Cluster of differentiation (CD) molecules are markers on the cell surface, as recognized by specific sets of antibodies, used to identify the cell type, stage of differentiation and activity of a cell. CD135 is an important cell surface marker used to identify certain types of hematopoietic (blood) progenitors in the bone marrow. Specifically, multipotent progenitors (MPP) and common lymphoid progenitors (CLP) expresse high surface levels of CD135. This marker is therefore used to differentiate hematopoietic stem cells (HSC), which are CD135 negative, from MPPs, which are CD135 positive.
CD135 is the receptor for the cytokine Flt3 ligand (Flt3L).

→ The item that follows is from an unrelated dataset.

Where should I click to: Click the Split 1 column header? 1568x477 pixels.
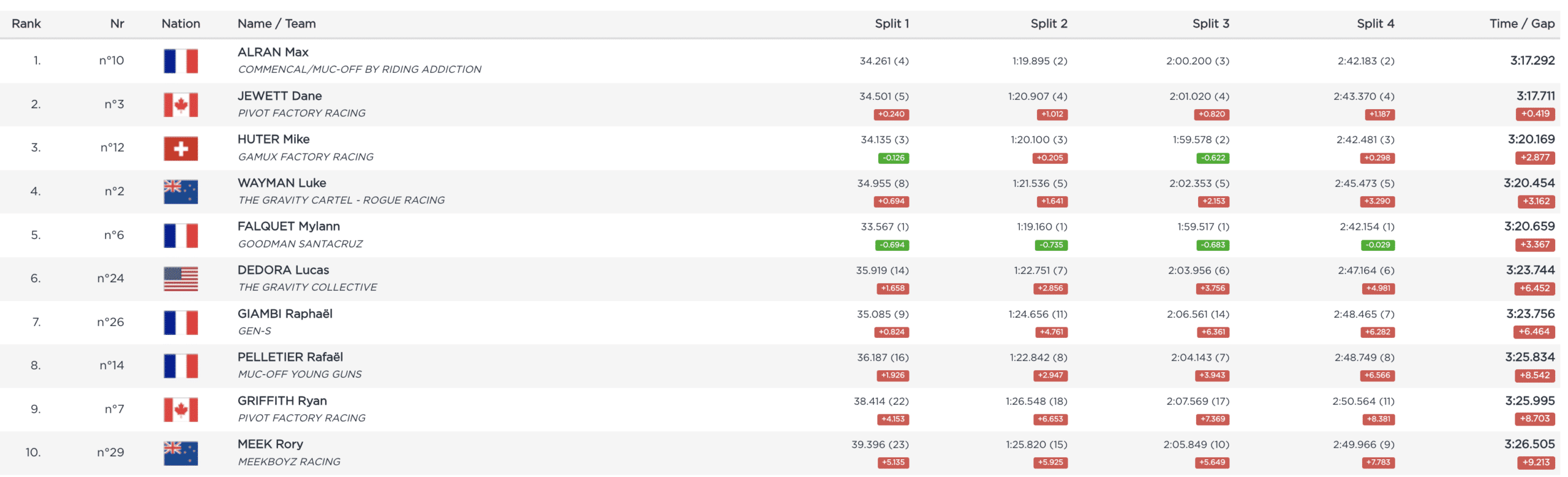point(891,24)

CD135 is a receptor tyrosine kinase type III. When this receptor binds to Flt3L it forms a dimer with itself (homodimer) which activates signaling through second messengers. Signaling through CD135 plays a role in cell survival, proliferation, and differentiation. CD135 is important for lymphocyte (B cell and T cell) development, but not for the development of other blood cells (myeloid development).
Role in cancer
CD135 is a proto-oncogene, meaning that mutations of this protein can lead to cancer. Mutations of the Flt3 receptor can lead to the development of leukemia, a cancer of bone marrow hematopoietic progenitors. Internal tandem duplications of Flt3 (Flt3-ITD) are the most common mutations associated with acute myelogenous leukemia (AML) and are a poor prognostic indicator.